* [TASK REQUIREMENTS]
Set the listing down again in full, word for word, with the pictures left out.

Top of INPUT MATERIAL

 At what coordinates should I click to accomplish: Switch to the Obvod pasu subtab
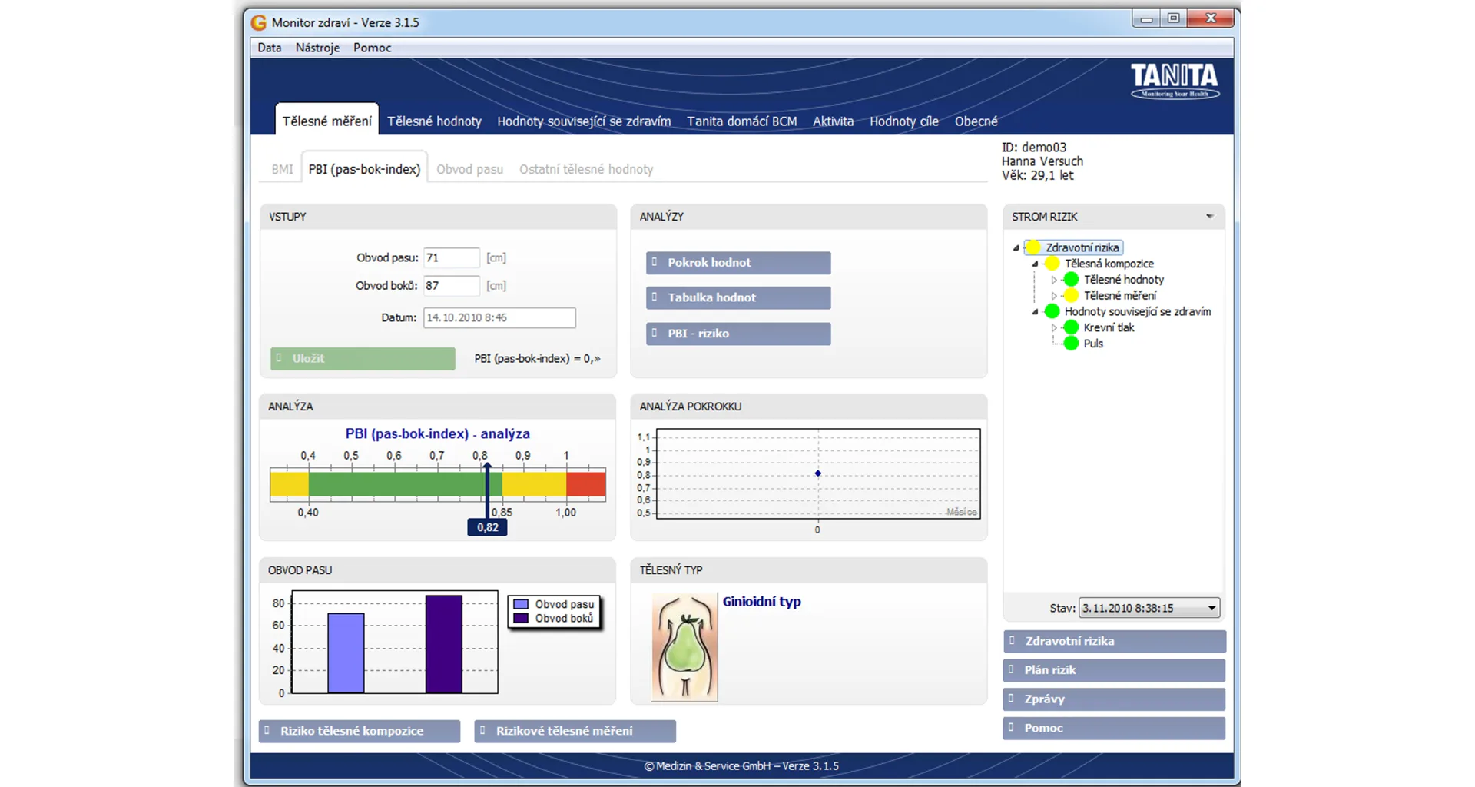pyautogui.click(x=469, y=169)
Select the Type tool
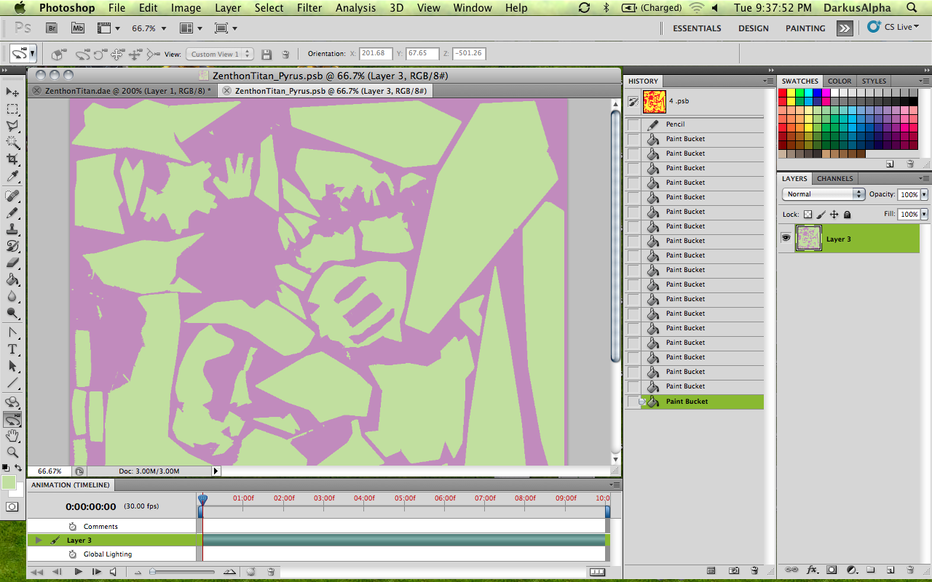Viewport: 932px width, 582px height. (12, 349)
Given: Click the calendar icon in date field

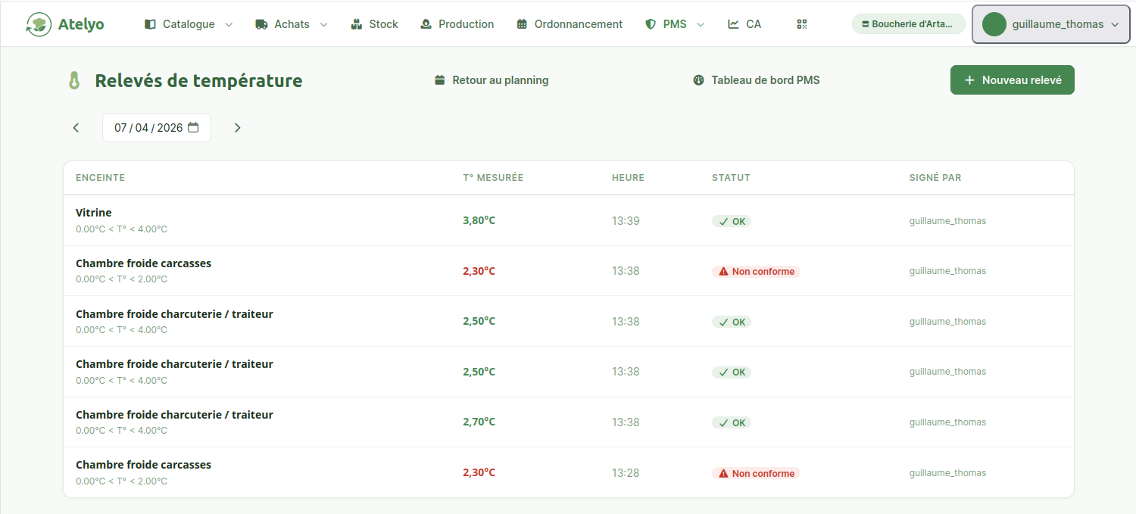Looking at the screenshot, I should click(x=193, y=128).
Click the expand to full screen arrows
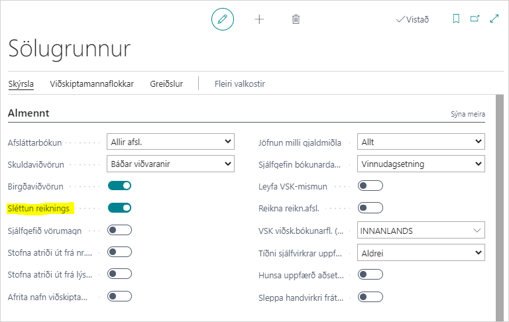Image resolution: width=509 pixels, height=322 pixels. pyautogui.click(x=494, y=19)
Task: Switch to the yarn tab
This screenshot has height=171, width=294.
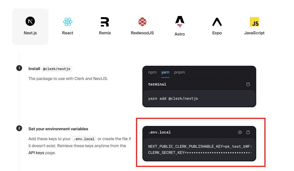Action: click(165, 72)
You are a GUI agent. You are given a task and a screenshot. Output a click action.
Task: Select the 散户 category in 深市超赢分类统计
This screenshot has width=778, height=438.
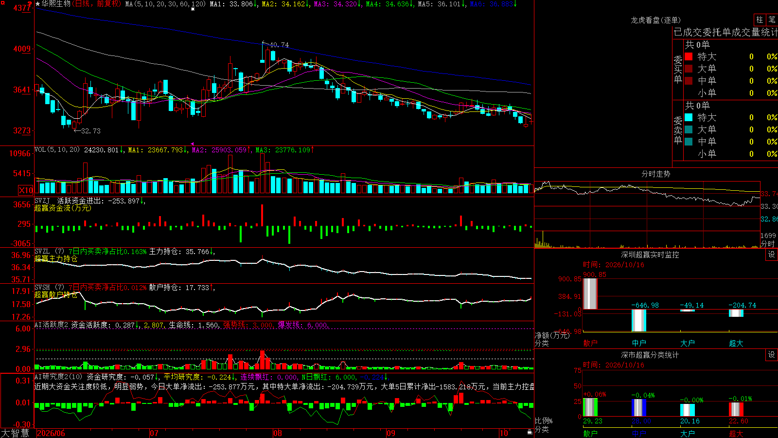tap(590, 433)
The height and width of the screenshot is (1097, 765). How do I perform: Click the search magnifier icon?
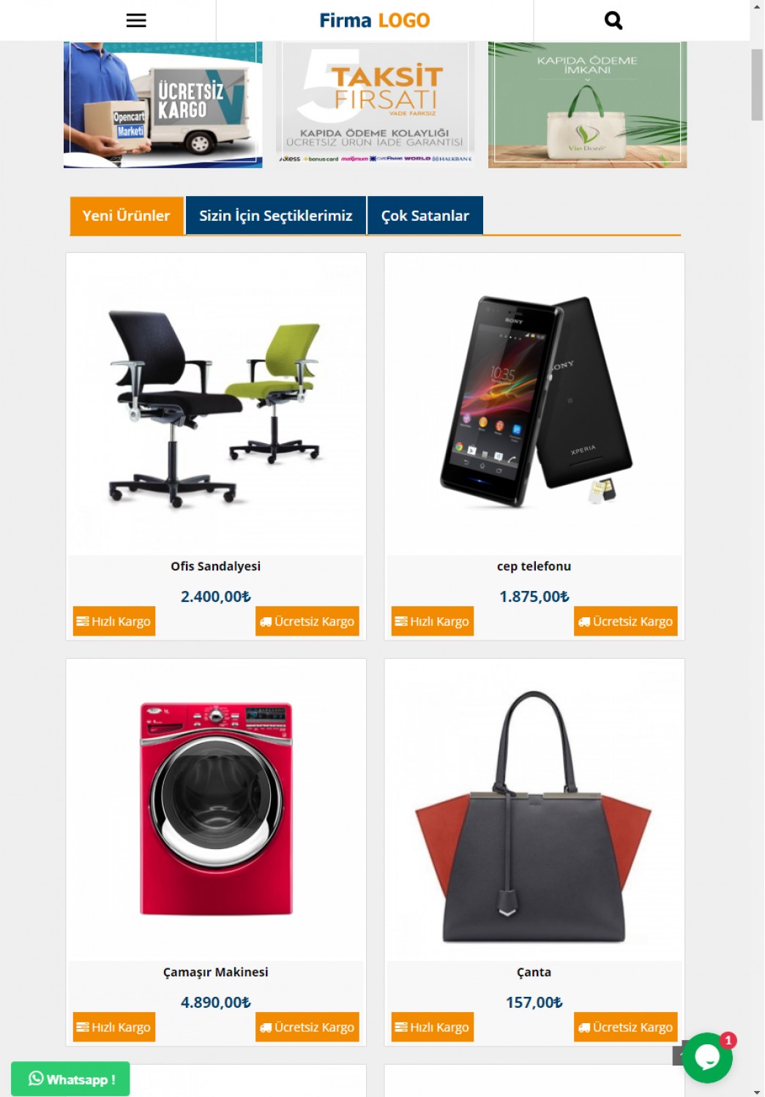pos(613,20)
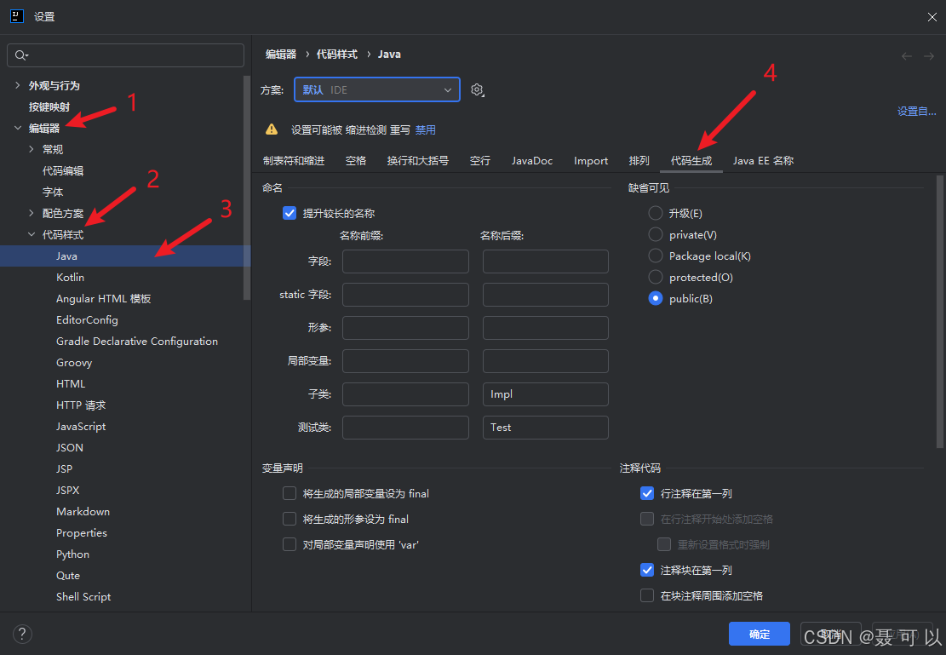This screenshot has height=655, width=946.
Task: Click the 确定 button
Action: coord(759,634)
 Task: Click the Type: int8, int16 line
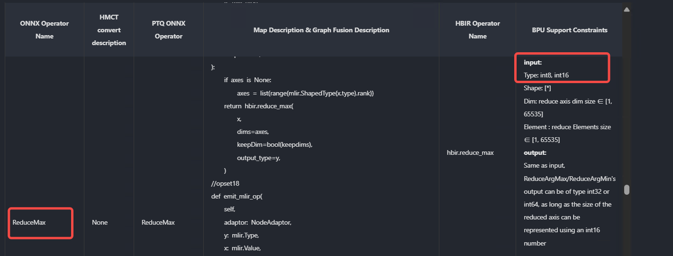(549, 75)
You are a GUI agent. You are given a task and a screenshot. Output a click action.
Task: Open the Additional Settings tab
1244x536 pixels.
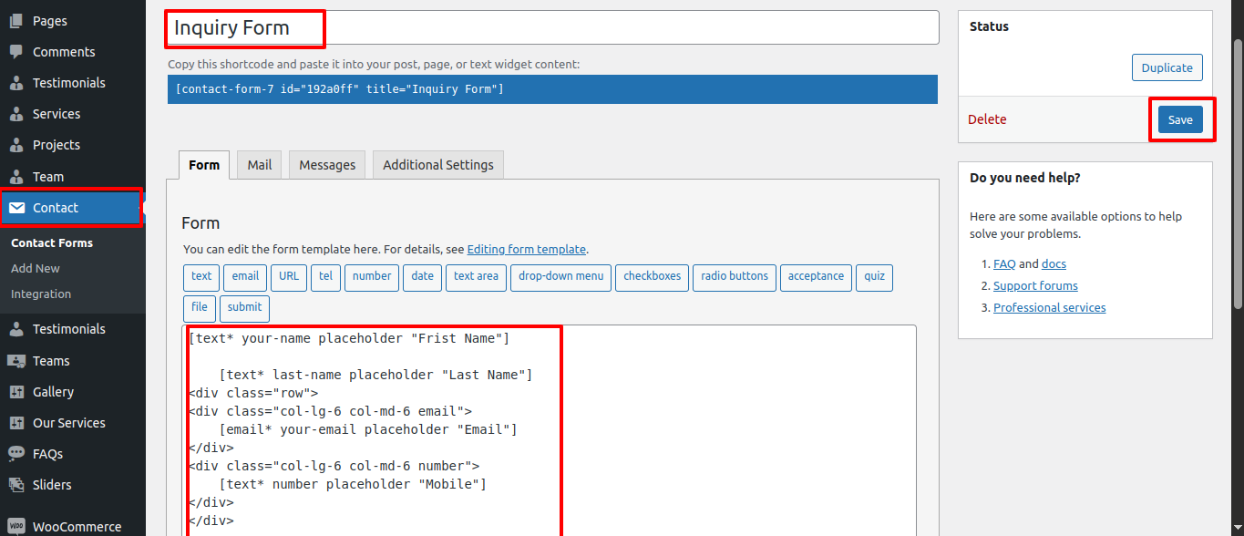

Bottom of INPUT MATERIAL

* [ANSWER FOR THIS EXERCISE]
 At what coordinates should I click to accomplish: Switch to the Obvod pasu subtab
pyautogui.click(x=469, y=169)
Select the Type tool
Viewport: 932px width, 582px height. (12, 349)
Given: Click the calendar icon in date field

Looking at the screenshot, I should click(x=193, y=128).
Click the expand to full screen arrows
Image resolution: width=509 pixels, height=322 pixels. pyautogui.click(x=494, y=19)
Task: Switch to the yarn tab
This screenshot has height=171, width=294.
Action: click(165, 72)
You are a GUI agent. You are given a task and a screenshot. Output a click action.
Task: Select the 散户 category in 深市超赢分类统计
This screenshot has width=778, height=438.
tap(590, 433)
The height and width of the screenshot is (1097, 765). How do I perform: Click the search magnifier icon?
pos(613,20)
This screenshot has height=655, width=946.
Task: Click the 确定 button
Action: coord(759,634)
 Task: Click the Type: int8, int16 line
(549, 75)
You are a GUI agent. You are given a task and a screenshot. Output a click action.
Task: Open the Additional Settings tab
1244x536 pixels.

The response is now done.